Pythonic way to get index of items where two list intersect

Say I have two list: one is a string -- 'example' and another is the alphabet. I'd like to find a more pythonic way where every position in the alphabet list each letter of the string list 'example' intersects and put these indices in a list.

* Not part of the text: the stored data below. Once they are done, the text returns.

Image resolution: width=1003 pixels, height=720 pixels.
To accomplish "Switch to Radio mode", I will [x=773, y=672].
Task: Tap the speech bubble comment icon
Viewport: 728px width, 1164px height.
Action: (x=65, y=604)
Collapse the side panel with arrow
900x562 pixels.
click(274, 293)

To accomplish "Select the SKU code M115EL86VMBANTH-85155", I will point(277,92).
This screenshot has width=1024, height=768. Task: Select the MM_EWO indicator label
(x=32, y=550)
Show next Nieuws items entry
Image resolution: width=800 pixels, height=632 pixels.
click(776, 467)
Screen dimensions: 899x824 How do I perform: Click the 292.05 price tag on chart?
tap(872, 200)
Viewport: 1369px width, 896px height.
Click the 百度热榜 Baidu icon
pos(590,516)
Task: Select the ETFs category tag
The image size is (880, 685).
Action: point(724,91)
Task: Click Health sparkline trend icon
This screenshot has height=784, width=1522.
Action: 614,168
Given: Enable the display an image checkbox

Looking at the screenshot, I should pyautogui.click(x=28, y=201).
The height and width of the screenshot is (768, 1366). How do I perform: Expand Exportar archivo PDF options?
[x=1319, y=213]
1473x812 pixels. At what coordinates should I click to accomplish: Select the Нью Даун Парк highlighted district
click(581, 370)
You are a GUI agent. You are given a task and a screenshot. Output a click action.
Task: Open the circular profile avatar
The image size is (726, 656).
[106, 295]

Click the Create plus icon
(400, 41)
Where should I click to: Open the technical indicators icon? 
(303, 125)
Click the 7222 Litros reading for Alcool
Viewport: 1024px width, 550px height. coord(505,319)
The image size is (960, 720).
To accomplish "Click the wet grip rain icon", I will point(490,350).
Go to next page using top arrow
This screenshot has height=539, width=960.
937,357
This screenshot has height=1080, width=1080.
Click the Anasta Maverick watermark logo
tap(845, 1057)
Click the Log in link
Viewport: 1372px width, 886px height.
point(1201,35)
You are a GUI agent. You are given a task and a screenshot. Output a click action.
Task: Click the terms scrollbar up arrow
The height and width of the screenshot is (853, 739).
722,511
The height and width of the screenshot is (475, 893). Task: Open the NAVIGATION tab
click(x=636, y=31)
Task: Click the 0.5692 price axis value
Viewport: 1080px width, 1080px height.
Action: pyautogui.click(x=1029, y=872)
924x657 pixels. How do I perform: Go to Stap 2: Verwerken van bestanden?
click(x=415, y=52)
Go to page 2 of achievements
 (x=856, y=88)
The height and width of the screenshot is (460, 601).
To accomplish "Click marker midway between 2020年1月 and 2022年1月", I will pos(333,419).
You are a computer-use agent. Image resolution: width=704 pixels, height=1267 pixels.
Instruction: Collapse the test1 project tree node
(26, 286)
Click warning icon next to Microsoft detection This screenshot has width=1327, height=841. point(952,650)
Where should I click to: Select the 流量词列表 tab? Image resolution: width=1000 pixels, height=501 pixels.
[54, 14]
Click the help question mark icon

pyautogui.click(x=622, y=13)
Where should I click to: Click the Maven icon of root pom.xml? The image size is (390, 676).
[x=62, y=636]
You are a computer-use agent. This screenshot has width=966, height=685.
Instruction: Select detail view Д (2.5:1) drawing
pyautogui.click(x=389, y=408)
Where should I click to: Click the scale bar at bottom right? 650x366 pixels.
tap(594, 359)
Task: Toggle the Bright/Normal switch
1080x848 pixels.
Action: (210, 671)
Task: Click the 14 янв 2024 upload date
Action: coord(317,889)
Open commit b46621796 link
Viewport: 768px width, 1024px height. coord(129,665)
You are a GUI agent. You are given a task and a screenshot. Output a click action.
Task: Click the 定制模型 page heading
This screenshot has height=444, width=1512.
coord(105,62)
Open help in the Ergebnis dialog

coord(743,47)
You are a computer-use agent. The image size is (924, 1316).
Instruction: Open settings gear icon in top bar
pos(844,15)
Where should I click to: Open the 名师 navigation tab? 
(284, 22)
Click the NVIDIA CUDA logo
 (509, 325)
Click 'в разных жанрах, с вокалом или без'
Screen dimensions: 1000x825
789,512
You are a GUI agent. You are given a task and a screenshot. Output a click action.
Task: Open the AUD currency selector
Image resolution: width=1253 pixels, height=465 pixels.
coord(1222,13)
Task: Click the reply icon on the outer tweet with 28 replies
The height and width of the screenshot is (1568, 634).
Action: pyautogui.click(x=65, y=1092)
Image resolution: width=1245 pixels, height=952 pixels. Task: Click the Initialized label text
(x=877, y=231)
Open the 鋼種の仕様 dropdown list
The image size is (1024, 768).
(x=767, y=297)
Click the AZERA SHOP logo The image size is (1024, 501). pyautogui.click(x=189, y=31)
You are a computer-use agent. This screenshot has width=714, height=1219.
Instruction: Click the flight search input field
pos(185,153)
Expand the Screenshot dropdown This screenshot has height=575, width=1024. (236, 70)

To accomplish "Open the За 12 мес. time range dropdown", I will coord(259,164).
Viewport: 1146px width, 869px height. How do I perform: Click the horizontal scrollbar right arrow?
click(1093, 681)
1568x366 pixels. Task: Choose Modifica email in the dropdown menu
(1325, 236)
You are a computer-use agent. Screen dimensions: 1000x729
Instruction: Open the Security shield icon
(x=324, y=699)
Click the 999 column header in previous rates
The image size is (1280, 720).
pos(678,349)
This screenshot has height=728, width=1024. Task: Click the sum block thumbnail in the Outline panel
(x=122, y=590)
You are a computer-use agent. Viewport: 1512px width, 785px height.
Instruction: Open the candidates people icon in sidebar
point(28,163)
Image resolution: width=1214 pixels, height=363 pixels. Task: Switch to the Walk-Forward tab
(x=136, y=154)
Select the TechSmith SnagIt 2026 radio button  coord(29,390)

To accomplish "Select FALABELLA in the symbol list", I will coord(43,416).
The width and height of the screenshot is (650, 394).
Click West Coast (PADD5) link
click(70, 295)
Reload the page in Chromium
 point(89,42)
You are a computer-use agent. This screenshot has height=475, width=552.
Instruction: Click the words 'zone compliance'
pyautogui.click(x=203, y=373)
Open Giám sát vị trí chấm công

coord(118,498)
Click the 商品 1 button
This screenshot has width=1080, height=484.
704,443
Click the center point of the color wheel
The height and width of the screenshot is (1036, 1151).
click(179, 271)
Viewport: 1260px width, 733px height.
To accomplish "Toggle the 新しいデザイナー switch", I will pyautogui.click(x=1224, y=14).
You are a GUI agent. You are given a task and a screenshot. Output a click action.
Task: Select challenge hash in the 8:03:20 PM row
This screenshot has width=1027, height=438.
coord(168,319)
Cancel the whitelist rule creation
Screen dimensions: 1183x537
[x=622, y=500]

I.E.

  • e : 4
  • x : 23
  • a : 0
  • m : 12

etc...

So far I have:

import string
alphabet = list(string.ascii_lowercase)
key = list('example')

def convert(string, alphabet):
    table_l = []
    for char in string:
        for letter in alphabet:
            if letter == char:
                table_l.append(alphabet.index(letter))
    return table_l

convert(key, alphabet)

I've tried using set intersection, but the string 'key' can contain more than 1 of each letter, and I'm looking for indices, not which letters match.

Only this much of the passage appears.